Copy the data below verbatim, leaving no line out.

↓↓↓

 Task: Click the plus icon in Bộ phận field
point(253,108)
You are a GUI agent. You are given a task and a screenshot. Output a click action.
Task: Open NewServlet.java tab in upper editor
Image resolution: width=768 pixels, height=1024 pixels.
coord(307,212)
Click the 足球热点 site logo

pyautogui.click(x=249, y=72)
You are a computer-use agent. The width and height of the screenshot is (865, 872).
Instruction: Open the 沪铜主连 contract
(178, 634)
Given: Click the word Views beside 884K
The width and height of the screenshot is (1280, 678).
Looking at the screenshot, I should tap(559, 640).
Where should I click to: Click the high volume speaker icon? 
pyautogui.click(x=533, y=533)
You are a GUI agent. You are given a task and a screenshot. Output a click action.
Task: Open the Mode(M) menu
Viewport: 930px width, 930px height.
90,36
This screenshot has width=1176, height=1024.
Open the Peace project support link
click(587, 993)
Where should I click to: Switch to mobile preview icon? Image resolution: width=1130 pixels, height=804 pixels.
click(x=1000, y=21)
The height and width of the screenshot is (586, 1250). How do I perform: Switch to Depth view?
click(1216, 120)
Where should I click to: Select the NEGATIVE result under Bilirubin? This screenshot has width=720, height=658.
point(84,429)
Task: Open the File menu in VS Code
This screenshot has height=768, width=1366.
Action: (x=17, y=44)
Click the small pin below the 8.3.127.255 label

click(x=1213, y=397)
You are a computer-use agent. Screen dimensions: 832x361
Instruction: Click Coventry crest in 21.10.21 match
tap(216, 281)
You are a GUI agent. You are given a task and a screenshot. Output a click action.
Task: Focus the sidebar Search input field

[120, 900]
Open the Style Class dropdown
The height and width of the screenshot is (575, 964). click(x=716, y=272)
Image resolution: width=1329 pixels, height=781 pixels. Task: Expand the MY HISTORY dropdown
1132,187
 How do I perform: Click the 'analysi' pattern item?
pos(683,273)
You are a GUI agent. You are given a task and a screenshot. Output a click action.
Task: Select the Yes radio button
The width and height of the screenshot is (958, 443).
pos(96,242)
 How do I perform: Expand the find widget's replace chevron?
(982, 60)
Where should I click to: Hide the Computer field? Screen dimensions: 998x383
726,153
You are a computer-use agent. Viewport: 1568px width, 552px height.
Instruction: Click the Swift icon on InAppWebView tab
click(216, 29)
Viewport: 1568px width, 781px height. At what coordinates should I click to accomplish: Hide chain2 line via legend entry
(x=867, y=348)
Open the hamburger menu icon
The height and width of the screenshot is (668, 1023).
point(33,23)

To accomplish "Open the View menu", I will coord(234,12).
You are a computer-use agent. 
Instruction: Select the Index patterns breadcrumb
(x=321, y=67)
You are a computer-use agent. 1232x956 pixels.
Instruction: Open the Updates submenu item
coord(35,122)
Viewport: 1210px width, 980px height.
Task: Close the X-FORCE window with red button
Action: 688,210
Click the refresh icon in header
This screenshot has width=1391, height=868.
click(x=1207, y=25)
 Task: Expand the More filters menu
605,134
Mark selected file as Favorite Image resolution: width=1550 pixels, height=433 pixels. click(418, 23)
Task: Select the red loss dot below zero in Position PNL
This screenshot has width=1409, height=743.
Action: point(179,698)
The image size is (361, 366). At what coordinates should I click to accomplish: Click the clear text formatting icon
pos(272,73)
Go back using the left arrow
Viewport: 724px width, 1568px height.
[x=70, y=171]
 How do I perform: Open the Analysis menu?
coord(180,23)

↑↑↑

**Result of this exercise:**
 Task: Click the plus icon in Bộ phận field
point(253,108)
You are a GUI agent. You are given a task and a screenshot. Output a click action.
Task: Open NewServlet.java tab in upper editor
Image resolution: width=768 pixels, height=1024 pixels.
coord(307,212)
Click the 足球热点 site logo

pyautogui.click(x=249, y=72)
You are a computer-use agent. The width and height of the screenshot is (865, 872).
Instruction: Open the 沪铜主连 contract
(178, 634)
Given: Click the word Views beside 884K
The width and height of the screenshot is (1280, 678).
Looking at the screenshot, I should tap(559, 640).
Where should I click to: Click the high volume speaker icon? 
pyautogui.click(x=533, y=533)
You are a GUI agent. You are given a task and a screenshot. Output a click action.
Task: Open the Mode(M) menu
Viewport: 930px width, 930px height.
90,36
This screenshot has width=1176, height=1024.
Open the Peace project support link
click(587, 993)
Where should I click to: Switch to mobile preview icon? Image resolution: width=1130 pixels, height=804 pixels.
click(x=1000, y=21)
The height and width of the screenshot is (586, 1250). How do I perform: Switch to Depth view?
click(1216, 120)
Where should I click to: Select the NEGATIVE result under Bilirubin? This screenshot has width=720, height=658.
point(84,429)
Task: Open the File menu in VS Code
This screenshot has height=768, width=1366.
Action: (x=17, y=44)
Click the small pin below the 8.3.127.255 label

click(x=1213, y=397)
You are a computer-use agent. Screen dimensions: 832x361
Instruction: Click Coventry crest in 21.10.21 match
tap(216, 281)
You are a GUI agent. You are given a task and a screenshot. Output a click action.
Task: Focus the sidebar Search input field

[120, 900]
Open the Style Class dropdown
The height and width of the screenshot is (575, 964). click(x=716, y=272)
Image resolution: width=1329 pixels, height=781 pixels. Task: Expand the MY HISTORY dropdown
1132,187
 How do I perform: Click the 'analysi' pattern item?
pos(683,273)
You are a GUI agent. You are given a task and a screenshot. Output a click action.
Task: Select the Yes radio button
The width and height of the screenshot is (958, 443).
pos(96,242)
 How do I perform: Expand the find widget's replace chevron?
(982, 60)
Where should I click to: Hide the Computer field? Screen dimensions: 998x383
726,153
You are a computer-use agent. Viewport: 1568px width, 552px height.
Instruction: Click the Swift icon on InAppWebView tab
click(216, 29)
Viewport: 1568px width, 781px height. At what coordinates should I click to accomplish: Hide chain2 line via legend entry
(x=867, y=348)
Open the hamburger menu icon
The height and width of the screenshot is (668, 1023).
point(33,23)

To accomplish "Open the View menu", I will coord(234,12).
You are a computer-use agent. 
Instruction: Select the Index patterns breadcrumb
(x=321, y=67)
You are a computer-use agent. 1232x956 pixels.
Instruction: Open the Updates submenu item
coord(35,122)
Viewport: 1210px width, 980px height.
Task: Close the X-FORCE window with red button
Action: 688,210
Click the refresh icon in header
This screenshot has width=1391, height=868.
click(x=1207, y=25)
 Task: Expand the More filters menu
605,134
Mark selected file as Favorite Image resolution: width=1550 pixels, height=433 pixels. click(418, 23)
Task: Select the red loss dot below zero in Position PNL
This screenshot has width=1409, height=743.
Action: point(179,698)
The image size is (361, 366). At what coordinates should I click to accomplish: Click the clear text formatting icon
pos(272,73)
Go back using the left arrow
Viewport: 724px width, 1568px height.
[x=70, y=171]
 How do I perform: Open the Analysis menu?
coord(180,23)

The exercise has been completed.